Trap categories for this question
Command / output trap
Mail.Read is not shown in the exhibit and delegated is not suitable.
Detailed technical explanation
How to think about this question
Under the hood, daemon applications use the OAuth 2.0 client credentials grant flow, where the app authenticates with its own identity (client ID and secret/certificate) and receives an access token containing only application permissions. The Microsoft Graph API validates these tokens against the app's service principal in Entra ID, and admin consent must be pre-granted via the Azure portal or PowerShell to authorize application permissions like User.Read.All.
KKey Concepts to Remember
Read the scenario before looking for a memorised answer.
Find the constraint that changes the correct option.

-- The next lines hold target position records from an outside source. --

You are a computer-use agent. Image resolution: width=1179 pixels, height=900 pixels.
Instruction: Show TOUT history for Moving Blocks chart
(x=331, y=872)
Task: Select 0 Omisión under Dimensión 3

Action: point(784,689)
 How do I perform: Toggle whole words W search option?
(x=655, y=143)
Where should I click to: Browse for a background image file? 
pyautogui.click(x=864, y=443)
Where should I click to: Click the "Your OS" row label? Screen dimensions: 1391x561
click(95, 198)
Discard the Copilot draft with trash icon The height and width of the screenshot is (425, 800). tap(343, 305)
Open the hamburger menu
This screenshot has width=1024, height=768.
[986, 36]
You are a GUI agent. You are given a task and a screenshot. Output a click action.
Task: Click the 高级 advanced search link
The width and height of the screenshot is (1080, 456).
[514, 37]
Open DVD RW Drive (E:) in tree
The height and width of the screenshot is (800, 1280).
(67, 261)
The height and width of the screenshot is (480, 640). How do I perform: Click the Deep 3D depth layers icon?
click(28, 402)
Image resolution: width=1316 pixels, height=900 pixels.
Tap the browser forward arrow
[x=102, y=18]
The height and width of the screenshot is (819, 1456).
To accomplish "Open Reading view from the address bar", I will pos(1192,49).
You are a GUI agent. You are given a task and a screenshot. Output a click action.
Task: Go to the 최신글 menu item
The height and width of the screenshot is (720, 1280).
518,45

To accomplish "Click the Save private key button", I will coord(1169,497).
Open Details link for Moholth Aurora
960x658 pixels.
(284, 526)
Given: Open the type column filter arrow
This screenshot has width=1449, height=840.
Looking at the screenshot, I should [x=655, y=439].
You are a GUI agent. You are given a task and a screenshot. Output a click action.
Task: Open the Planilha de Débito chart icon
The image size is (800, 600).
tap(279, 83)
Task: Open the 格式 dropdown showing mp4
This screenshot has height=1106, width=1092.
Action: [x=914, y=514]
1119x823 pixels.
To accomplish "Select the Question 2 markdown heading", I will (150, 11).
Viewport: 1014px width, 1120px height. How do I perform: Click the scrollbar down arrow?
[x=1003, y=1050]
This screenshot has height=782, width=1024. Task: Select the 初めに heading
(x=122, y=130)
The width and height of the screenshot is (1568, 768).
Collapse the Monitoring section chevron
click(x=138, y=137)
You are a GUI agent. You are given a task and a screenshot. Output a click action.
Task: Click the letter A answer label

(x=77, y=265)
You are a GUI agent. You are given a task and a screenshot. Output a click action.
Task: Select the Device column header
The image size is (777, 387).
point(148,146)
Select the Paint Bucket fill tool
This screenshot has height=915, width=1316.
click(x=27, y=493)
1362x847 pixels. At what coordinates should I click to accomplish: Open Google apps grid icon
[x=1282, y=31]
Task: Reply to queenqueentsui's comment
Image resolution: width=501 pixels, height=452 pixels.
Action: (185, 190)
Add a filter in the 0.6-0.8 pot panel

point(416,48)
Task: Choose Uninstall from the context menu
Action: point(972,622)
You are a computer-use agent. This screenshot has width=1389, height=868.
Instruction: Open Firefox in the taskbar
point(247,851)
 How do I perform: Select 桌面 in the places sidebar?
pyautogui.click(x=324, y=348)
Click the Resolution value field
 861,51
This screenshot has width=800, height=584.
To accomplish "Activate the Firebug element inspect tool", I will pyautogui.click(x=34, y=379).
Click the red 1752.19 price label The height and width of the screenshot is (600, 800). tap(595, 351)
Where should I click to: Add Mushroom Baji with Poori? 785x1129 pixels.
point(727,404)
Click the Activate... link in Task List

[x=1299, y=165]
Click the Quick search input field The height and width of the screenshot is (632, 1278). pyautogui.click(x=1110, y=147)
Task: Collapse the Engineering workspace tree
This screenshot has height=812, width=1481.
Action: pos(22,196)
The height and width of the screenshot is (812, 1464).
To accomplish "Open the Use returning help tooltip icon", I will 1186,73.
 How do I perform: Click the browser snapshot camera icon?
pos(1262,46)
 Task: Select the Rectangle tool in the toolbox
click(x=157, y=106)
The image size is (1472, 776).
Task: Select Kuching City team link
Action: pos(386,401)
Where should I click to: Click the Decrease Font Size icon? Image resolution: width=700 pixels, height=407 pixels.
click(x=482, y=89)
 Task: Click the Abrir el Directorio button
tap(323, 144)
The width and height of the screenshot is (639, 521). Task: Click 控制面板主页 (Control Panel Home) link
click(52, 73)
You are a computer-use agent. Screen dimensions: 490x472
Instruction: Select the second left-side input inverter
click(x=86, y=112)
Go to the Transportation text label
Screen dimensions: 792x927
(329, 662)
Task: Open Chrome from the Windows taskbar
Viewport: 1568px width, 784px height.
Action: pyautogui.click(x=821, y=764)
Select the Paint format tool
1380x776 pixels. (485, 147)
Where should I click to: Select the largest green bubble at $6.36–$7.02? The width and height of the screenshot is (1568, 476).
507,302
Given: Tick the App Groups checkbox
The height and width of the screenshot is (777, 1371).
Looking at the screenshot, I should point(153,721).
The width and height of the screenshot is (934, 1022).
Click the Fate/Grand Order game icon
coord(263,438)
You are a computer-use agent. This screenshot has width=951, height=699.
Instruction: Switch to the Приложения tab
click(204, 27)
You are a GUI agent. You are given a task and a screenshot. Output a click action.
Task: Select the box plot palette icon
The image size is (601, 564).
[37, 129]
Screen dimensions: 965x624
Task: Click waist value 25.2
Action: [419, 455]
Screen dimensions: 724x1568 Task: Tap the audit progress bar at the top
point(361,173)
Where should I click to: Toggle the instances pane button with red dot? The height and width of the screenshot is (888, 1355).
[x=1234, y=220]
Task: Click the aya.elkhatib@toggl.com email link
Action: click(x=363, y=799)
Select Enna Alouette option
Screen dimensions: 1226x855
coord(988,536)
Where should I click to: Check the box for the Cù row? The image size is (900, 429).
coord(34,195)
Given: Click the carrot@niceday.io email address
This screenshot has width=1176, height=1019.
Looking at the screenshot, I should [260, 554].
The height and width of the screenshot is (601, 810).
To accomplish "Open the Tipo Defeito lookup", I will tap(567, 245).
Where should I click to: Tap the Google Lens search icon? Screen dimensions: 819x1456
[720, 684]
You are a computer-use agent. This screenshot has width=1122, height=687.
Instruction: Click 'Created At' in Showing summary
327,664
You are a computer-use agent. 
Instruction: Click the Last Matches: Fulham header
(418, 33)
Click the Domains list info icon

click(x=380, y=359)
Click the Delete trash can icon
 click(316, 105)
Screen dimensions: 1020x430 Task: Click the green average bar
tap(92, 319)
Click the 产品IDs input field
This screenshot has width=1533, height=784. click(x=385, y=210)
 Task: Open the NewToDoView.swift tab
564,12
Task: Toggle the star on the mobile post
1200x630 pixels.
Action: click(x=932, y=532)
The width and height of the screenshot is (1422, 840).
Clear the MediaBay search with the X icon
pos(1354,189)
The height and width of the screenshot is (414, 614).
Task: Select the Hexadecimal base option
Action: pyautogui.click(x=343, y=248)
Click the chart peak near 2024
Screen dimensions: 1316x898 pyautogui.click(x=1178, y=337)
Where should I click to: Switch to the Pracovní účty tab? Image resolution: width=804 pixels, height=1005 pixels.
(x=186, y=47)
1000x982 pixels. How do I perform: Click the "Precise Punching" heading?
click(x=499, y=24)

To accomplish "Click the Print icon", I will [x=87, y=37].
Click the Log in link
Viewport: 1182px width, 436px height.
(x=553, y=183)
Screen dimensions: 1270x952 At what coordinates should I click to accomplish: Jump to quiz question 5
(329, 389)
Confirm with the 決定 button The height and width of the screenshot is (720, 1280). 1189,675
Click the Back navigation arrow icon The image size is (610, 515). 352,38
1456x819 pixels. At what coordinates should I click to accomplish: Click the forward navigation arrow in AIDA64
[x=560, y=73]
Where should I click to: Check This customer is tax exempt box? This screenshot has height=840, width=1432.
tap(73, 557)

Eliminate answers that are true in general but not in this case.
TExam Day Tips
→Watch for words such as best, first, most likely and least administrative effort.
→Review why wrong options are wrong, not only why the correct option is correct.
Key takeaway
Answer the scenario, not the keyword: identify the specific constraint before choosing the most familiar-sounding option.
Real-world example
How this comes up in practice
A company's IT admin needs to give a contractor read-only access to production logs without sharing account credentials. Using role-based access control (RBAC) and temporary scoped permissions — not a permanent shared password — is the correct pattern. Questions like this test whether you can apply least-privilege access across cloud identity services.
Related glossary terms
Concepts from this question explained
These glossary pages explain the core terms tested in this MS-102 question in full detail.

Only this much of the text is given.